Esto llegaría a escribir el compungido Dramaturgo en cierta ocasión.

Pero aún tendrían que pasar diez años.

Cherie, 1956

¡Me gusta Cherie! Es muy valiente.

Cherie no bebe cuando tiene miedo. Nunca toma pastillas. Porque si Cherie empieza algo, sabe cómo ha de terminar. Dónde ha de terminar.

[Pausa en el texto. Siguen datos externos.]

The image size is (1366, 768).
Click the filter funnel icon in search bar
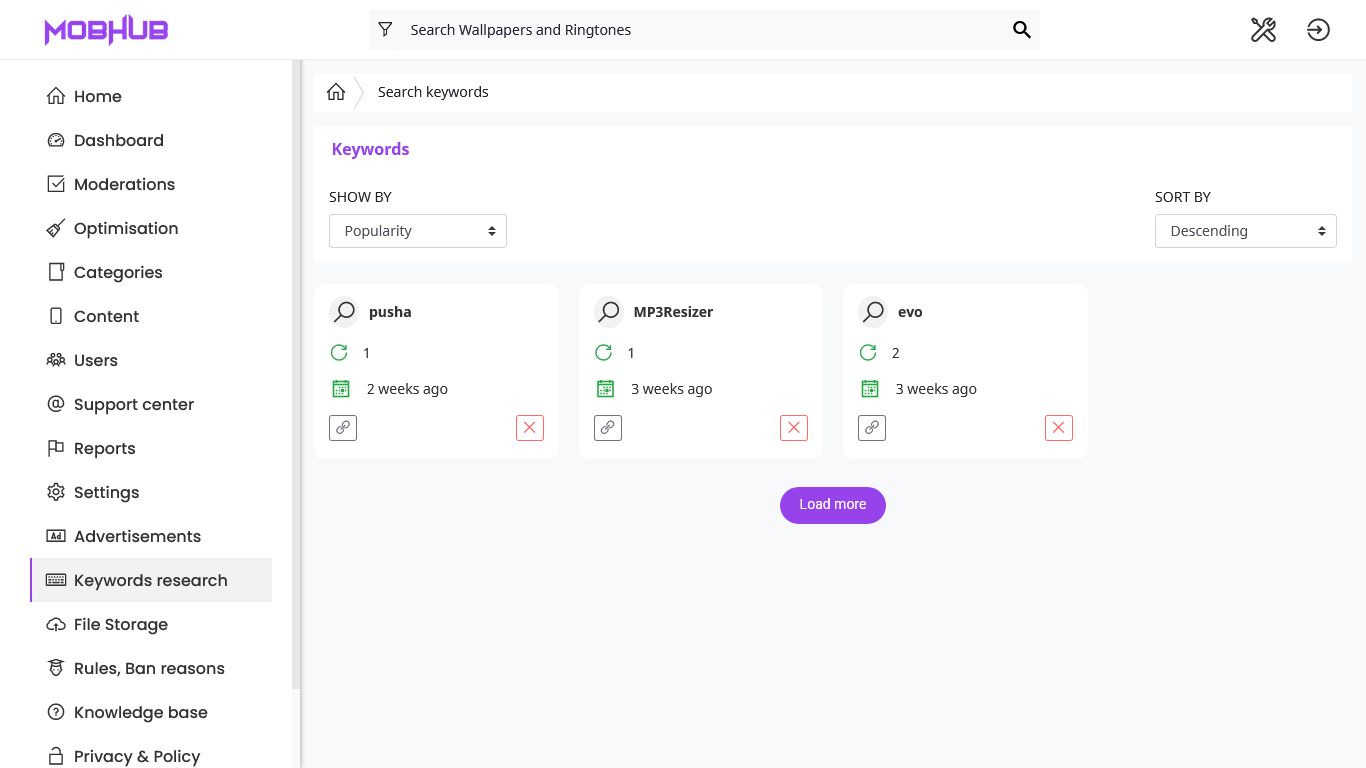385,30
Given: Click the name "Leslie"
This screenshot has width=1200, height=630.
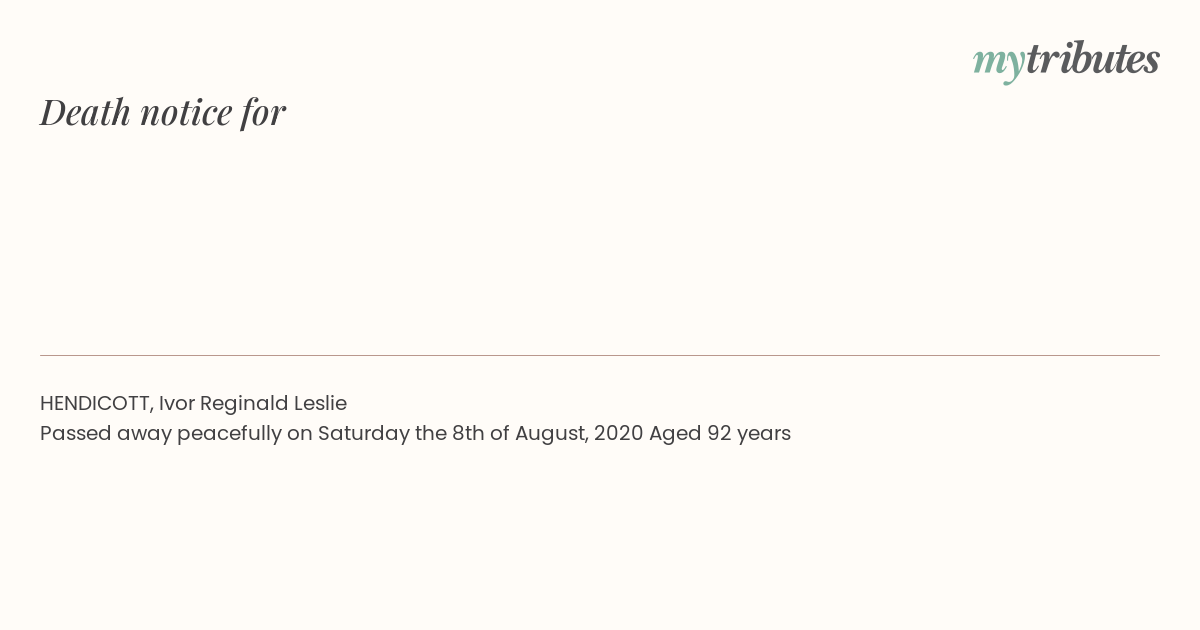Looking at the screenshot, I should [320, 403].
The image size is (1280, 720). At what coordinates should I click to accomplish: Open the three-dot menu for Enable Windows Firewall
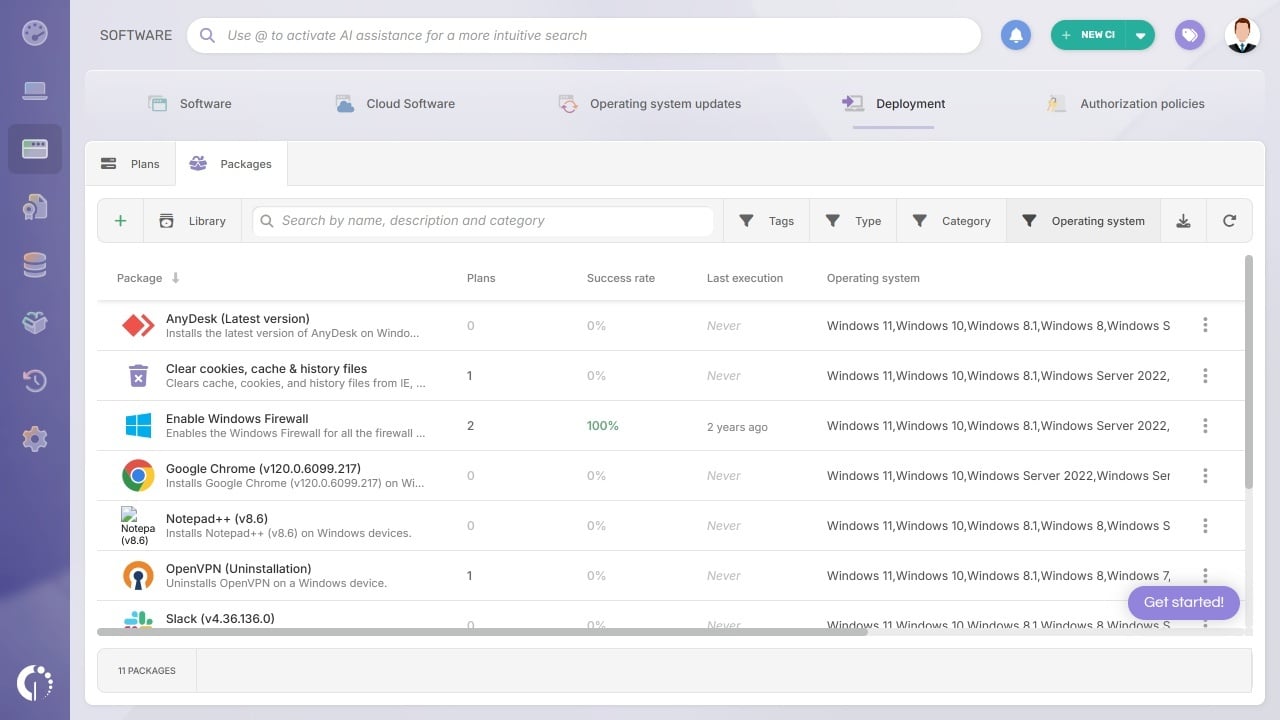[x=1205, y=425]
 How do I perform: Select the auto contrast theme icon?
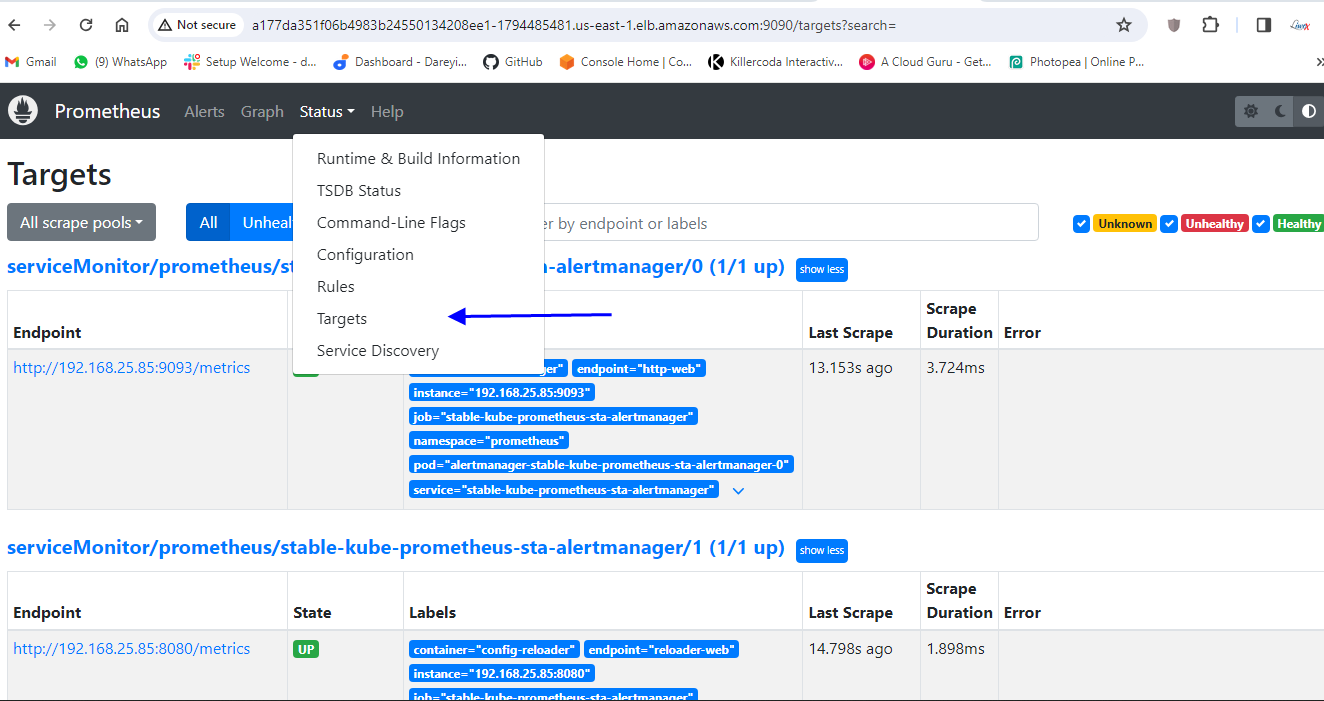1308,111
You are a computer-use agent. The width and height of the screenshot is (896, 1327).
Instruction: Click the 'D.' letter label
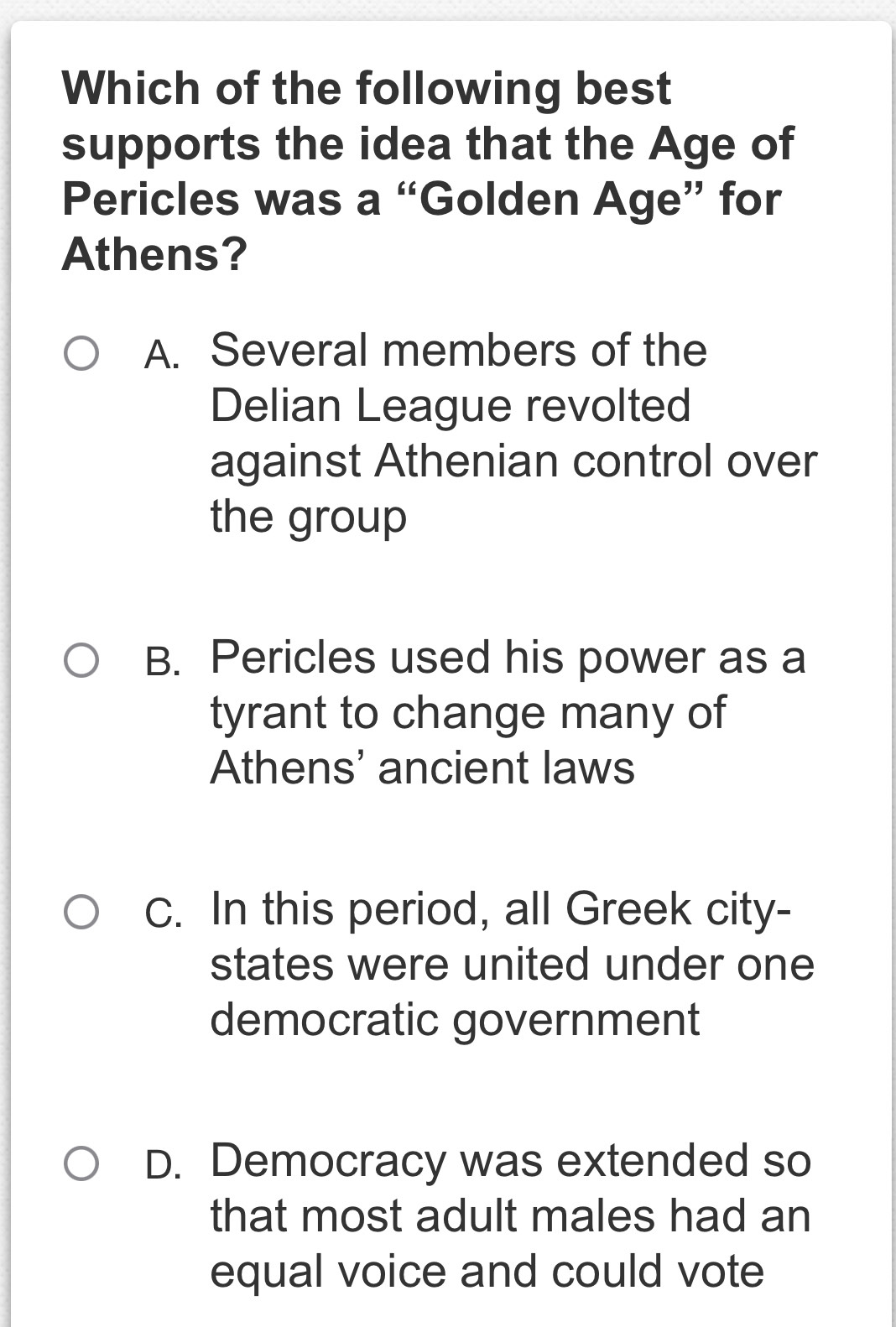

A Cherie la aterra volver al lugar de donde procede. Yo cerraba los ojos y veía una orilla arenosa, un riachuelo fangoso y poco profundo, y un único árbol, alto y delgado, con las gruesas raíces al aire, semejantes a venas. La familia vivía en una caravana abollada, rodeada de latas oxidadas y cepas. Cherie y sus hermanos. Cherie era la «mamaíta». Les cantaba, jugaba con ellos. Había tenido que dejar la escuela a los quince años para ayudar en casa. Puede que hubiera tenido un novio, un veinteañero. Este joven le rompió el corazón, pero no mermó su dignidad. Ni su espíritu. Cherie cosía juguetes de trapo para sus hermanos y hermanas y remendaba la ropa de la familia. Su indumentaria de cantante de cabaret da grima, con tantos sietes y zurcidos. Hasta las medias de malla negras tienen zurcidos. Cherie no era rubia platino, era rubia lejía. Antes tenía buen color de cara, de pasar mucho tiempo al aire libre, pero ahora está mortalmente pálida. Pálida como la luna. ¿Está anémica tal vez? Bo, el vaquero, le echa un vistazo y sabe que ella es su Ángel. ¡Su Ángel! Puede que siempre haya estado anémica, y sus hermanos menores también. Avitaminosis. Un hermano era retrasado mental. Una hermana había nacido con el paladar hendido y no había dinero para operarla. Cherie, de niña, escuchaba mucho la radio. Cantaba con la radio. Sobre todo canciones vaqueras y
country
. A veces lloraba, porque su propia voz le rompía el alma. Yo la veía levantando a un niño con el pañal empapado y llevarlo a la caravana para cambiarlo. Su madre veía mucho la televisión, cuando funcionaba el aparato. Su madre era una cuarentona gorda y de piel cetrina, una borracha con la cara aplastada y arrugada, como masa de pan sin cocer. El padre de Cherie se había ido. Nadie sabía adónde. Cherie se fue a Memphis en autostop. Había allí una emisora de radio que ella escuchaba y esperaba conocer a algún pinchadiscos. Era un trayecto de trescientos kilómetros. Prefirió ahorrarse el dinero del autobús y subió a un camión que iba muy lejos. Qué guapa eres, le dijo el camionero. La más guapa que ha subido a este camión. Cherie se hizo la sorda, la muda y la retrasada mental. Y abrió la Biblia.